▶ **Article**
● ● ● ●

Although it’s only 25% complete, the Central Ohio Transit Authority’s (COTA) ongoing $75 million conversion to compressed natural gas (CNG) fueled buses is already saving more than 2.5 million gallons of diesel fuel and emitting 100 tons less bus emission contaminants annually in the greater Columbus, Ohio, area.
The bus conversion project is accompanying an HVAC retrofit of the 400,000-sq-ft CNG bus maintenance and garage areas into an energy-saving showcase that will preserve the environment and help COTA reach its future LEED silver goal.
The recent HVAC retrofit of the McKinley Avenue facility, now ranked as Ohio’s largest CNG fueling station, includes heat recovery air handlers, condensing boilers, and 10 environmental-separating air curtains for bus entrances, thanks to the ingenuity of project HVAC engineers and contractors. Key players in the project were architect, R.L. Bowen Associates in Cleveland; consulting engineers, Dynamix Engineering Ltd. in Columbus; mechanical contractor Kirk Williams Co. from Grove City, OH; and Jon Hancock, a former COTA transportation facility manager, who oversaw much of the design.
The Phase II mechanical design portion of the three-phase project was particularly challenging in that specification for all airstream ventilation equipment complied with National Fire Protection Association (NFPA) governing standards for compressed natural gases and vehicle fuels such as NFPA-30A, 52, 70, 88A, plus state and local fire marshal compliances. Consequently, Dynamix Engineering’s equipment specifications mandated combinations of energy efficiency and life/safety measures. For example, seven 14- by 16-ft doorways complement Dynamix Engineering’s energy efficiency model with the installation of air curtains that retain up to 80% of the building’s heat during perpetual door cycles as buses pass in and out of the maintenance and garage areas. Three additional air curtains separate environments at one large interior common doorway shared by the maintenance and garage areas.

● ● ● ●

▶ **Extracted records**
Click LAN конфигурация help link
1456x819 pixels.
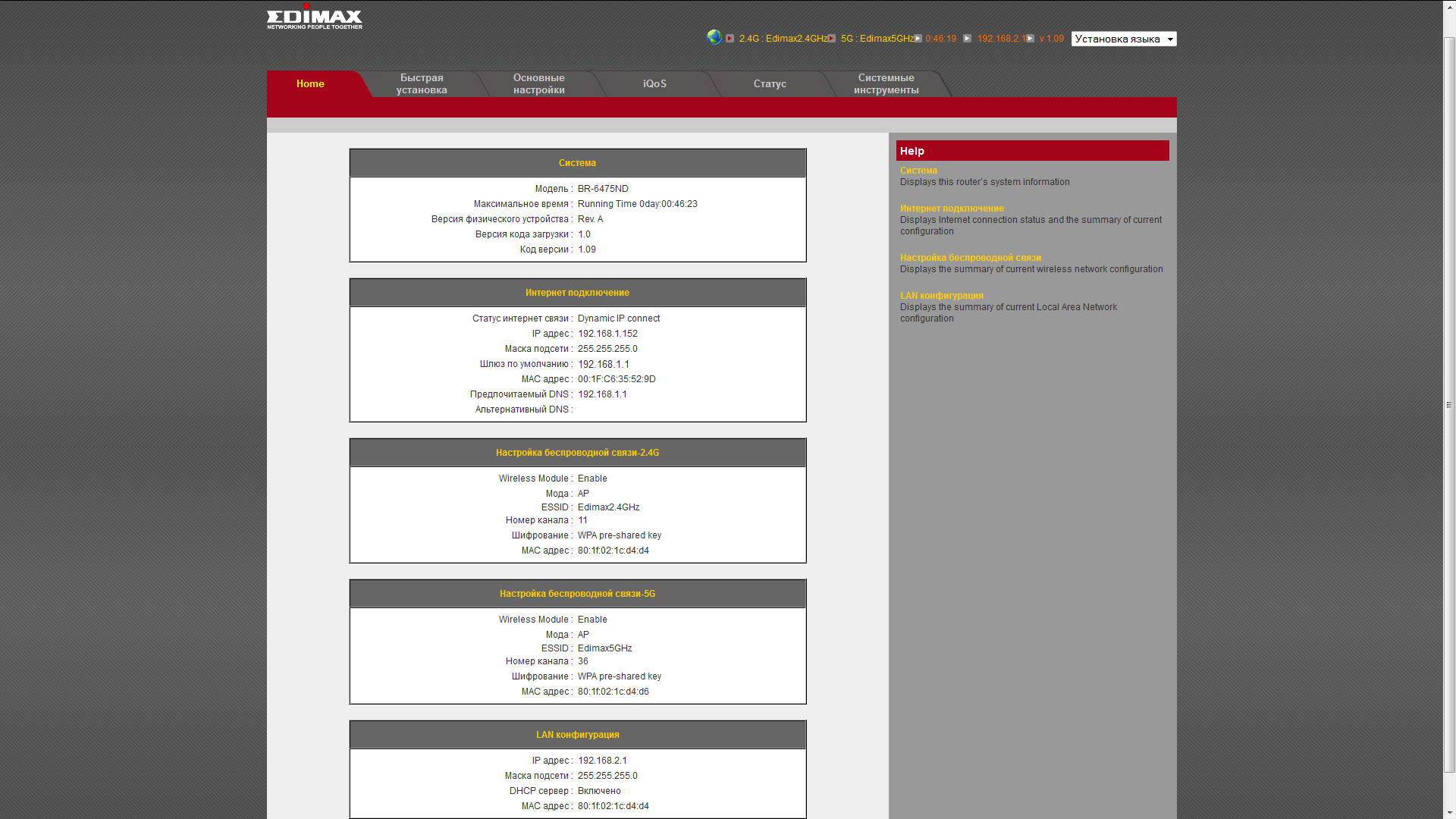[941, 296]
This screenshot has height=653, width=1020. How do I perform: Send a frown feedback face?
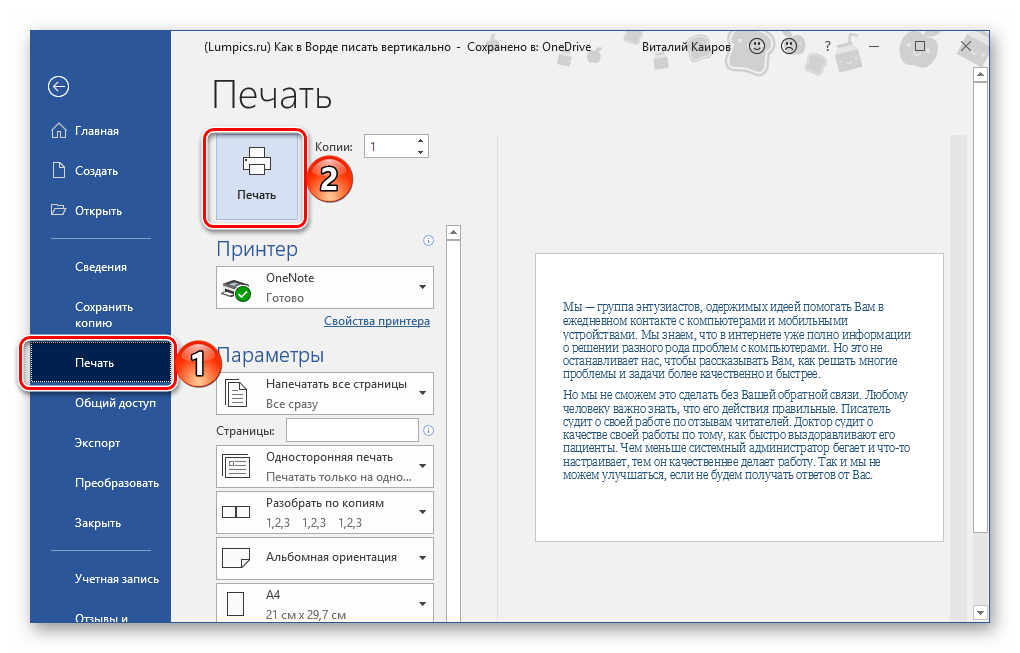(x=789, y=46)
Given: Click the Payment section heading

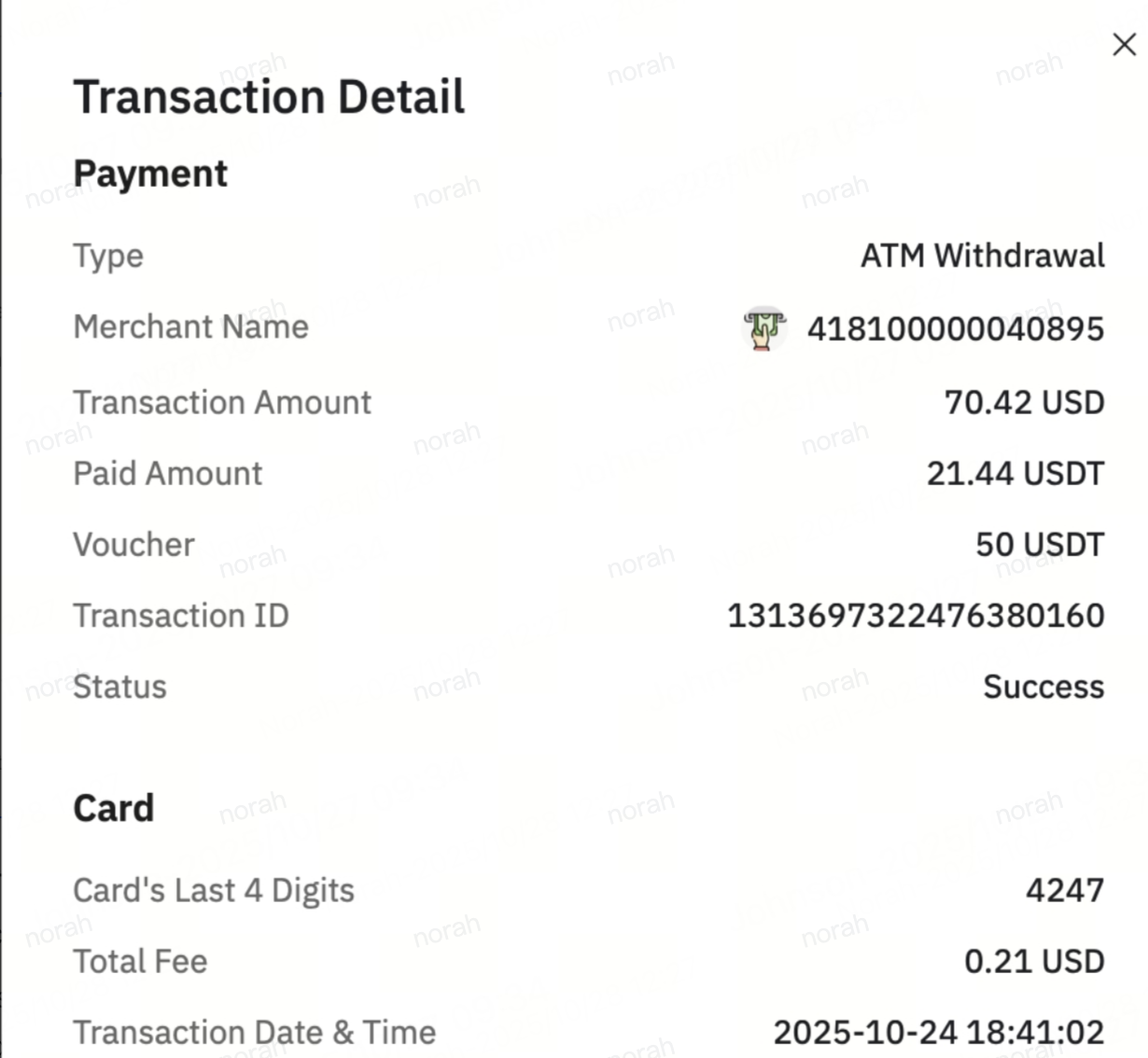Looking at the screenshot, I should point(150,174).
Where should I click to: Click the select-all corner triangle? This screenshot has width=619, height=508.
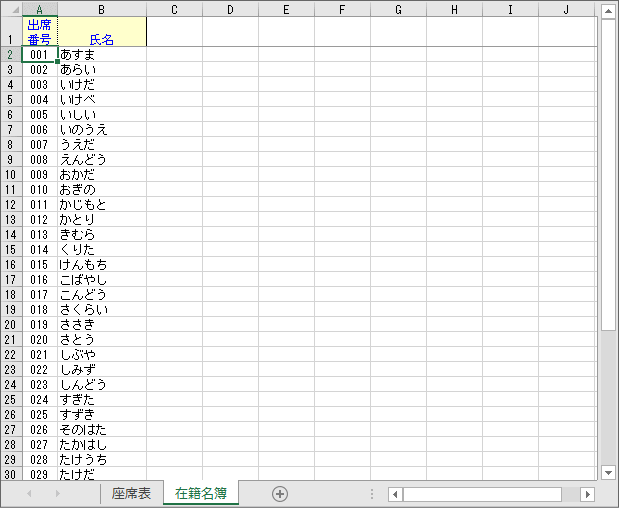[10, 10]
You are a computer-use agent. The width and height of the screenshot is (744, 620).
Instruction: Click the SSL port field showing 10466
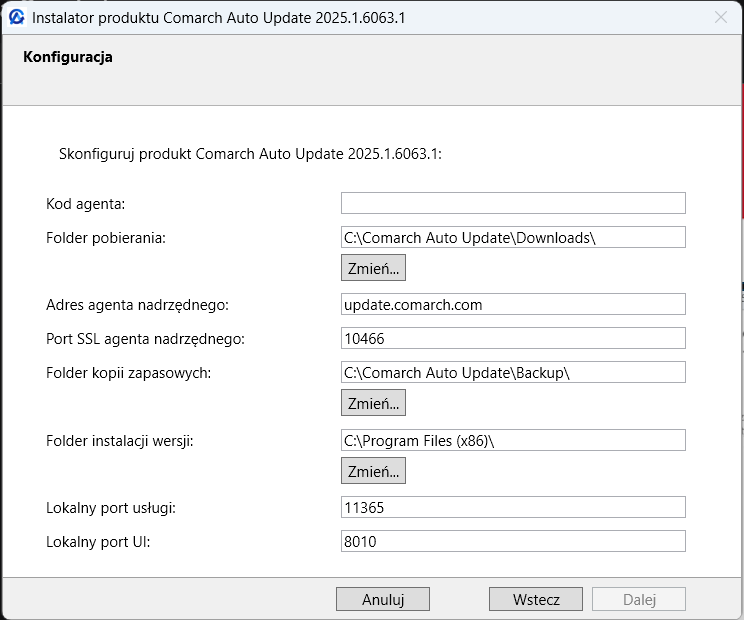pyautogui.click(x=513, y=338)
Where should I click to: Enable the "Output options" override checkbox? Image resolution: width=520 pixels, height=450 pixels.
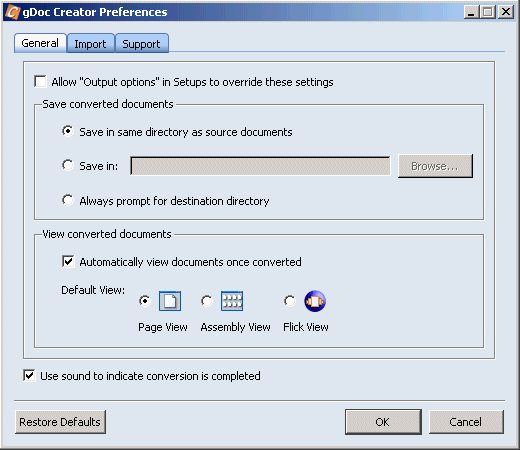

● ● ● ●

▶ **What to work on**
- 1) Transcribe a passage from the article on COTA's bus conversion verbatim, beginning at the words "The recent HVAC" and stopping after the words "of the design.".
- 2) According to the article on COTA's bus conversion, which company was the mechanical contractor on the project?
- 3) Name every key player in the project identified in the article on COTA's bus conversion.

▶ **Responses by task**
- 1)
The recent HVAC retrofit of the McKinley Avenue facility, now ranked as Ohio’s largest CNG fueling station, includes heat recovery air handlers, condensing boilers, and 10 environmental-separating air curtains for bus entrances, thanks to the ingenuity of project HVAC engineers and contractors. Key players in the project were architect, R.L. Bowen Associates in Cleveland; consulting engineers, Dynamix Engineering Ltd. in Columbus; mechanical contractor Kirk Williams Co. from Grove City, OH; and Jon Hancock, a former COTA transportation facility manager, who oversaw much of the design.

- 2) Kirk Williams Co. of Grove City, OH.

- 3)
- R.L. Bowen Associates (architect, Cleveland)
- Dynamix Engineering Ltd. (consulting engineers, Columbus)
- Kirk Williams Co. (mechanical contractor, Grove City, OH)
- Jon Hancock (former COTA transportation facility manager, who oversaw much of the design)